Por su parte, Woodfill pone cifras a esta inmensa cantidad: “Medio millón de científicos, ingenieros, astronautas, controladores de vuelo y trabajadores industriales que contribuyeron a los alunizajes de las Apolo”. “Una mentira de ese calibre podría sustentarla una sola persona, pero no 400.000”, añade González. Y no solo se trataría de que esta ingente masa de conspiradores hubiera guardado celosamente el secreto durante cinco décadas sin una sola filtración; innumerables científicos que hoy trabajan sobre los datos de aquellas misiones ni siquiera habían nacido entonces, por lo que, bromea Woodfill, “tendrían que ser descendientes de los defraudadores originales, comprometidos a continuar una saga ancestral de conspiradores”.

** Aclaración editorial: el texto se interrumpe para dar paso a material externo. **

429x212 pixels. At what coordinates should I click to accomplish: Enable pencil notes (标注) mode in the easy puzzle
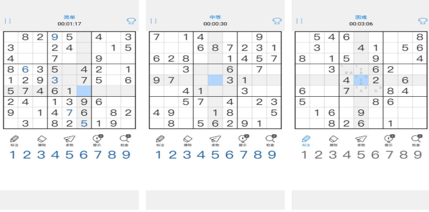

En definitiva, es difícil reprocharle a Aldrin su reacción hacia Sibrel cuando él y sus compañeros arriesgaron sus vidas para culminar aquel “gigantesco salto para la humanidad”, en las célebres palabras de Armstrong. Tres de ellos la perdieron, los tripulantes del Apolo 1. Y pese a todo, es improbable que la teoría de la conspiración cese. “Mi pastor me ha enviado un correo esta semana, quiere que refute a un grupo que malinterpreta la Biblia y dice que la Tierra es plana”, comenta Woodfill. “Si es así, nunca habríamos llegado a la Luna, y yo no he tenido empleo durante los últimos 53 años”.